Joan Crawford
Robert Taylor
Greer Garson
Herbert Marshall
Spring Byington
Rafael Storm
Mona Barrie
Max Willenz

Robert Leonard

"Death isn't nature's biggest mistake. Falling in love is."
Time: 105 mins.
Rating: Not Rated
Genre: Drama/Romance

Academy Award Nominations for Best Art Direction.
SYNOPSIS: A forward-thinking female novelist Minnie (Crawford) falls in love with her married publisher, Rogers Woodruff (Marshall) and doesn't know her new friend Claire (Garson) is his loving wife. The discovery of Claire's true identity shatters her ideas about men who cheat and forces her to confront her actions.

BOTTOM LINE: A very adult and sophisticated tale whose ideas about relationships will not come as much of a shock.
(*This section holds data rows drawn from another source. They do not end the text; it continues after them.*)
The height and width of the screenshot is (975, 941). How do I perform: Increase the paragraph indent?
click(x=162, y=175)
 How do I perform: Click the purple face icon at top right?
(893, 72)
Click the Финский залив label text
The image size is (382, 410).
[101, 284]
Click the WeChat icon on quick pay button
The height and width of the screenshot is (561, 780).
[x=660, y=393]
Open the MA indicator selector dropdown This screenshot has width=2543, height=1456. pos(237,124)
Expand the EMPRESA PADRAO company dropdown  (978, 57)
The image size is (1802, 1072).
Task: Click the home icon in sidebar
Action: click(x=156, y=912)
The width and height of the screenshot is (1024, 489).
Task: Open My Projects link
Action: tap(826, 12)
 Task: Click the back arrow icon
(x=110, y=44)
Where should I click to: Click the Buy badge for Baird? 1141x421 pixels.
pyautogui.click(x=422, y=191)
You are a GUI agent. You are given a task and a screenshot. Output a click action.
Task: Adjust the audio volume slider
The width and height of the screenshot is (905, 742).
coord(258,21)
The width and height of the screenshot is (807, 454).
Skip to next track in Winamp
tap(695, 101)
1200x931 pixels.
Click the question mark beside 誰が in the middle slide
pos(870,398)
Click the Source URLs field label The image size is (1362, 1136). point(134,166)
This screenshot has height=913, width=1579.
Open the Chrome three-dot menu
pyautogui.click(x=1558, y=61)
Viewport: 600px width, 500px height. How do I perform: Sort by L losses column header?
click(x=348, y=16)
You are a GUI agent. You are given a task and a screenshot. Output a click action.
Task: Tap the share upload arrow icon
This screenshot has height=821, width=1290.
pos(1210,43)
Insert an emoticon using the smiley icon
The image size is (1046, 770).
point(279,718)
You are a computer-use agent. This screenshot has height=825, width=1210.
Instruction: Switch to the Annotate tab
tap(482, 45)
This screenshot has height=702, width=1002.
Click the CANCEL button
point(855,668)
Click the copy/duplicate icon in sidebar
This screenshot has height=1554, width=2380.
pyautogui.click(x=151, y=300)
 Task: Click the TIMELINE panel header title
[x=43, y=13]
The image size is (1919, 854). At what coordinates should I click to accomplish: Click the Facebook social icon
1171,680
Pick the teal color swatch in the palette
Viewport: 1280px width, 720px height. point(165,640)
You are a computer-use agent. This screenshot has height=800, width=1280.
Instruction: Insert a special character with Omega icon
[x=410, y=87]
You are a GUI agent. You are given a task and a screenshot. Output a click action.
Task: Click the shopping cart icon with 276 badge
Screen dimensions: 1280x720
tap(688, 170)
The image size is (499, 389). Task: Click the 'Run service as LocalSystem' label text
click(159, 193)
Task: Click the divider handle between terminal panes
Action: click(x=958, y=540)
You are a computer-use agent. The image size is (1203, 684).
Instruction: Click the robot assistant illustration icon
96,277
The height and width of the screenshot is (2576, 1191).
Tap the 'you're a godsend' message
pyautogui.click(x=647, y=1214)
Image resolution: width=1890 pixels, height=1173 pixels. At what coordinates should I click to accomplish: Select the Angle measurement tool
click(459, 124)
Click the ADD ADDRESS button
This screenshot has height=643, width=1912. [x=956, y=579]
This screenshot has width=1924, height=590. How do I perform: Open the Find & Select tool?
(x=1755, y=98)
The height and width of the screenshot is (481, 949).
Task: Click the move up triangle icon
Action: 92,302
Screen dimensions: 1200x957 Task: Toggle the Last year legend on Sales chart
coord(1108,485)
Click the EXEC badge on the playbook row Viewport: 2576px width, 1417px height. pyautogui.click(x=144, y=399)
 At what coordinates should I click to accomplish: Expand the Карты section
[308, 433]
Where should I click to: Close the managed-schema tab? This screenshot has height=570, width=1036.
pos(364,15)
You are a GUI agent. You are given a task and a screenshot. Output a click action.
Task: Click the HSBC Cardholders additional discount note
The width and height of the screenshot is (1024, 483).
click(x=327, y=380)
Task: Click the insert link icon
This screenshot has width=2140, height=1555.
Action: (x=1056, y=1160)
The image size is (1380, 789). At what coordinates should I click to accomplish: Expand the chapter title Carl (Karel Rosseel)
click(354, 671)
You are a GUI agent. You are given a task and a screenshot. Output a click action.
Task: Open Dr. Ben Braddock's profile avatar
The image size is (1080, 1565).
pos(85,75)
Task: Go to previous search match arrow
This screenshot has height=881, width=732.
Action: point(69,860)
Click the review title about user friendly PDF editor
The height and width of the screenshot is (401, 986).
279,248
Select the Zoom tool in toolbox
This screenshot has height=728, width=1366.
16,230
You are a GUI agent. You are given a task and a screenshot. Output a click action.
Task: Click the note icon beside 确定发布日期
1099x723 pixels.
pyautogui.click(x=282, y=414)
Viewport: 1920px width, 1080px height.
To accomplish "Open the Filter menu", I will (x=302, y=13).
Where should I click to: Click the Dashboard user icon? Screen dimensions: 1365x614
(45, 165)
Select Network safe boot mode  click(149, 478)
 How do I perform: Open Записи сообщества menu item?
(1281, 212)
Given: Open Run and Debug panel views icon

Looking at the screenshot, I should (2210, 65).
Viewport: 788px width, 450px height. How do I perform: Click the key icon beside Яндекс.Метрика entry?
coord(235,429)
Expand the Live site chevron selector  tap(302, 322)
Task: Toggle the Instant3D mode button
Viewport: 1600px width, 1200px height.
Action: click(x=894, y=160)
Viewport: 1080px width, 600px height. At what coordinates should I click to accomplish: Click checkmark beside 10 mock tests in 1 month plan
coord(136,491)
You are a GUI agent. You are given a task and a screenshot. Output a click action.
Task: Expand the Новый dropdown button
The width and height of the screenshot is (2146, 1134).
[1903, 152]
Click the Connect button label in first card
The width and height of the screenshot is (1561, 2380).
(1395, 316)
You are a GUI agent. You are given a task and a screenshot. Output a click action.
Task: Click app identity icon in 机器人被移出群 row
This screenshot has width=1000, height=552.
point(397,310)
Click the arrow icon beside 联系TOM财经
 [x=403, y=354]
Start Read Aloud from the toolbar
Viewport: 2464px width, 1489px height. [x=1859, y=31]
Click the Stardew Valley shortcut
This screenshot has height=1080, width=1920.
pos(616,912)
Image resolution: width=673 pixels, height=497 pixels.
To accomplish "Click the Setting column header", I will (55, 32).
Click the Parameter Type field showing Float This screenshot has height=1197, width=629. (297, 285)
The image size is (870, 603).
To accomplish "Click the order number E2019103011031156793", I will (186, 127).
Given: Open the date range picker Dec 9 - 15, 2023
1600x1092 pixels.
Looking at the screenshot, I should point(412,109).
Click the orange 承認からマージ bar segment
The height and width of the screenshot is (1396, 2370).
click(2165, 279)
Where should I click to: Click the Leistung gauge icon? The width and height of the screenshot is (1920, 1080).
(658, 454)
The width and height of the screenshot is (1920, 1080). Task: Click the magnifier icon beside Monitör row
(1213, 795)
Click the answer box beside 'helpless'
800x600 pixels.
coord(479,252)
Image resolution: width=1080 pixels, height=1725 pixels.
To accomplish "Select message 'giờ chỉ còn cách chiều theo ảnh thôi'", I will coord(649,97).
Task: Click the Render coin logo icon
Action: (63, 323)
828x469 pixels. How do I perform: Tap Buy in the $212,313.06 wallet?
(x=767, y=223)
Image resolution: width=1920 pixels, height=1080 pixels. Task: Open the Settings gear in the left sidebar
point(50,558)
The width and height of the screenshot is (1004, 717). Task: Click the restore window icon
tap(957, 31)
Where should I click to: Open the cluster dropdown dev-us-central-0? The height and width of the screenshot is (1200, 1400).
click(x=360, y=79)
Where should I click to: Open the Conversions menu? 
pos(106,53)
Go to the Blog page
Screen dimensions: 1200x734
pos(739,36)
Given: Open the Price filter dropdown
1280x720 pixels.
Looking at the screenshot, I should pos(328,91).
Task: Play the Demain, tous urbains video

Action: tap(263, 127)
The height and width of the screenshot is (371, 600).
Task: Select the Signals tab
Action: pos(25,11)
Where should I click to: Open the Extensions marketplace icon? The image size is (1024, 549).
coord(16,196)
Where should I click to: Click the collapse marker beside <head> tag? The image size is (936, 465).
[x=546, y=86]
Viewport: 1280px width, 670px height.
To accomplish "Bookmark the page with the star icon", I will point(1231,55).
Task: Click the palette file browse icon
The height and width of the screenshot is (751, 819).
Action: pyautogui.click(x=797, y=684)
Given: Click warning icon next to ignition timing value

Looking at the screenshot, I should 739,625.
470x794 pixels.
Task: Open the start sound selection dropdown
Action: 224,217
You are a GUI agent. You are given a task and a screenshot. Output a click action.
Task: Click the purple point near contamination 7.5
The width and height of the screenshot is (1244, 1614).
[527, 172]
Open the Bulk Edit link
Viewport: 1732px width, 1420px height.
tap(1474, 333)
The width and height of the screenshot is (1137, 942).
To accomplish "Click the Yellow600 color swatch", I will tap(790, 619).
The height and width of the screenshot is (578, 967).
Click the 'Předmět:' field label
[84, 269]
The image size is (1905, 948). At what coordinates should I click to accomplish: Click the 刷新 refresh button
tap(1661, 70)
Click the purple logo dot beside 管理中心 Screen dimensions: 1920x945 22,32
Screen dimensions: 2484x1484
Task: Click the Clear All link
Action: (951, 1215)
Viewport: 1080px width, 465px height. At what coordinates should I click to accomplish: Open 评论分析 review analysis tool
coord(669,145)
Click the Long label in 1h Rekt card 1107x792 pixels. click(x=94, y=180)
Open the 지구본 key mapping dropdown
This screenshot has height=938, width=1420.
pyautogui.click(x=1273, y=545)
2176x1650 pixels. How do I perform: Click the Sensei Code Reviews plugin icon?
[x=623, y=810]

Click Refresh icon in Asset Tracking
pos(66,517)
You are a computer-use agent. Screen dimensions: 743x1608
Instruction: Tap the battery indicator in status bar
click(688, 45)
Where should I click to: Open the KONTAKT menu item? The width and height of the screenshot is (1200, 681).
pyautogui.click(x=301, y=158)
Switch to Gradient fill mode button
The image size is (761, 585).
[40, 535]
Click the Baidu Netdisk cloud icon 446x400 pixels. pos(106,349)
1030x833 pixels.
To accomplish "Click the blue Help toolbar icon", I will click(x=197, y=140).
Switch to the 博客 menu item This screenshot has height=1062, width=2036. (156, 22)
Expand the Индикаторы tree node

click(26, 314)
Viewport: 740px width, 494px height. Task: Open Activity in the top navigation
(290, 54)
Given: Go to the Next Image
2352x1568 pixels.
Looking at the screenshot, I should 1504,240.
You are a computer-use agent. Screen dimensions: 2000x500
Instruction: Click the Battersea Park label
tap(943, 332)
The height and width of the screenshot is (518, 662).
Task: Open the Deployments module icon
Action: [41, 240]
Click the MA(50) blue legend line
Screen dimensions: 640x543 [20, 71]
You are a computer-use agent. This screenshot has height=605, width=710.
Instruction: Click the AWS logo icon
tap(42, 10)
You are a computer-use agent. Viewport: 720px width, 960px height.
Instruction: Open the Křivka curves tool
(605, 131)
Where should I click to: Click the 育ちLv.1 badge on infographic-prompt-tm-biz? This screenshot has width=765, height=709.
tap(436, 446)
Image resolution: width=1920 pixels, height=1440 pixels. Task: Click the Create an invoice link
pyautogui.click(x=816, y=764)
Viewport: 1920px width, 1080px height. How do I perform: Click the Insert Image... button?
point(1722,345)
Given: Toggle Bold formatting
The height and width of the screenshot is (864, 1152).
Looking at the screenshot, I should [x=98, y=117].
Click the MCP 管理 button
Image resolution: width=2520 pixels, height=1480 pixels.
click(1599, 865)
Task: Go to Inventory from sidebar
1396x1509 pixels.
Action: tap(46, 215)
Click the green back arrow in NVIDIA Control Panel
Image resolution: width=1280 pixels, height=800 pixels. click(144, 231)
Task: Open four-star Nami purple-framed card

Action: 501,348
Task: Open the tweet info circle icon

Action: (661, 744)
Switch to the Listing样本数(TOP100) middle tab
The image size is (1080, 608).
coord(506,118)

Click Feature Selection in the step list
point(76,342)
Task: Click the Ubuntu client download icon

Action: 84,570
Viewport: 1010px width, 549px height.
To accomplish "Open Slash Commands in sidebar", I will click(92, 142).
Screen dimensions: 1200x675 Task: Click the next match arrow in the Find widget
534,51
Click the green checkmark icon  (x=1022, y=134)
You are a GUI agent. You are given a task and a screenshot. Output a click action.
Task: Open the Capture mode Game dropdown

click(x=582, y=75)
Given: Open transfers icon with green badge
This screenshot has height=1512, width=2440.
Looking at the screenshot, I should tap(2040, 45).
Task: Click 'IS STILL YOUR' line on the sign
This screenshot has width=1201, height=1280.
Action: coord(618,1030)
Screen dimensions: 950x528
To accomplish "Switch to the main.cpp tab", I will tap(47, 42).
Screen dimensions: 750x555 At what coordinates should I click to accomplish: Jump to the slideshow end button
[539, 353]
Mainly because the dynamics of love, though clearly way more obvious and open these days, really hasn't changed much over the decades. Men still want both the solid love and devotion of their wives and the illicit thrill of being with their mistress. In this instance, the dull and respectable Woodruff doesn't have to choose because the "modern" Minnie claims she is perfectly happy with their arrangement. She further deludes herself into believing that the main reason he fell in love with her is because he no longer loves his supposedly boring wife. She wants to end her latest novel by having the women meet and politely split up the spoils. Why would a wife want to continue in a dead marriage? Rogers is horrified at this turn of events and attempts to persuade her the book would be a disaster if it had a happy ending for a homewrecker. What she quickly comes to realize – thanks to a big shove by her want-to-be boyfriend played by Taylor – is that her ideas couldn't be more off the mark.

The meeting between Crawford and Garson, as mistress and wife, crackles with wit, honesty and intelligence. These two women were both at the height of their acting prowess and physical beauty and their confrontation is well worth the wait. Initially, neither of Minnie nor Claire is aware that they're both in love with the same man. Once Minnie realizes who this lovely, vibrant, interesting woman is her whole idealogical house of cards collapses. He's not trapped, but right where he wants to be – in the arms of two wonderful women who adore him. Why either of them would be with Rogers to begin with is the film's biggest mystery/flaw. He's a total pompous dud. The final act – where he loses the hearts of both ladies – goes along as expected, though the anger and heartbreak are truly felt due to both the writing and acting. That Minnie winds up with Robert Taylor is not only unbelievable, but quite a slap in the face to poor Clare, who did nothing wrong and winds up alone. Granted, there's no way you want her to stay with her husband, yet it's still a hard pill to swallow. That the bad girl wins is pretty rare for a Hollywood film of the this era. Only Crawford could have pulled this part off with some dignity and class left in tact at the end. An early chick flick with real depth of ideas and character, that falters when its's focus leaves the women for the men.